START EXTRACT

Patterns of parental care and chick recognition in a joint-nesting rail, Pūkeko (Porphyrio melanotus melanotus)

Young, Courtney A January 2017 (has links)
Group living is a widespread social system among animals. Within these groups, decisions on interactions between individuals can be facilitated through knowledge about individual identity and kinship. Individual identity allows for the recognition of individuals from past interactions and thus, information on likelihood of reciprocity and group-membership can be gained. The benefit for cooperative interactions, specifically, increases with the level of relatedness between the helper and the recipient. Thus, knowing who is kin, is an essential ability among group-living species and remembering individual identity helps to maintain long-term relationships and inform future decisions. Kin recognition can be facilitated through temporal and spatial overlap (i.e. familiarity) or through phenotypic-templates (i.e. phenotype matching). The goal of this thesis was to explore recognition in the joint-nesting pūkeko (Porphyrio melanotus melanotus). For the first portion of this thesis (Chapter II), I tested for evidence of phenotype matching in pūkeko using a cross-fostering experiment. Comparing survival and growth between fostered and non-fostered offspring, I provide evidence that pūkeko do not use phenotype matching as their mechanism for kin recognition. In Chapter III, I show that pūkeko chick distress calls may have an individual and group signature. I found variation in the vocal parameters between individual chicks and social groups. I also tested for response of adults towards chick distress calls of their own group. Using a playback-choice experiment, I report a biased response of adult pūkeko towards the distress call of their own group's chicks rather than the call of a distressed chick from a foreign chick. / Thesis / Master of Science (MSc) / Kin recognition is an essential ability for social species. Knowing whom is kin can help inform decisions on cooperation and conflict. I explored whether the joint-nesting pūkeko use familiarity or phenotype matching to recognise cross-fostered offspring. I experimented to determine if adult pūkeko can recognise the distress vocalizations of chicks in their group. I found no evidence that pūkeko use phenotypic templates to recognise cross-fostered chicks as non-kin. However, adult pūkeko showed a bias in response towards the distress calls of their own versus unfamiliar chicks. Individual chick distress calls, while variable from day-to-day, show group-specific similarities.

END EXTRACT
START STORED DATA

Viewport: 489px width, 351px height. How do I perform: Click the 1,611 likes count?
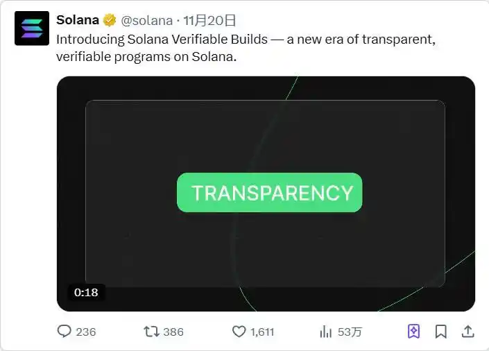[x=262, y=332]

END STORED DATA

◆ PROBLEM TO WORK ON:
For each statement, say whether it agrees with the pūkeko thesis abstract, giving yes or no with the deciding words quoted from it: (a) pūkeko use phenotype matching to recognize kin; (b) adult pūkeko responded more to the distress calls of their own group's chicks; (c) individual chick distress calls stay the same from day to day. The data has no connection to the text about pūkeko.

◆ ANSWER TO THIS EXERCISE:
(a) No: "pūkeko do not use phenotype matching as their mechanism for kin recognition"
(b) Yes: "a biased response of adult pūkeko towards the distress call of their own group's chicks"
(c) No: "while variable from day-to-day"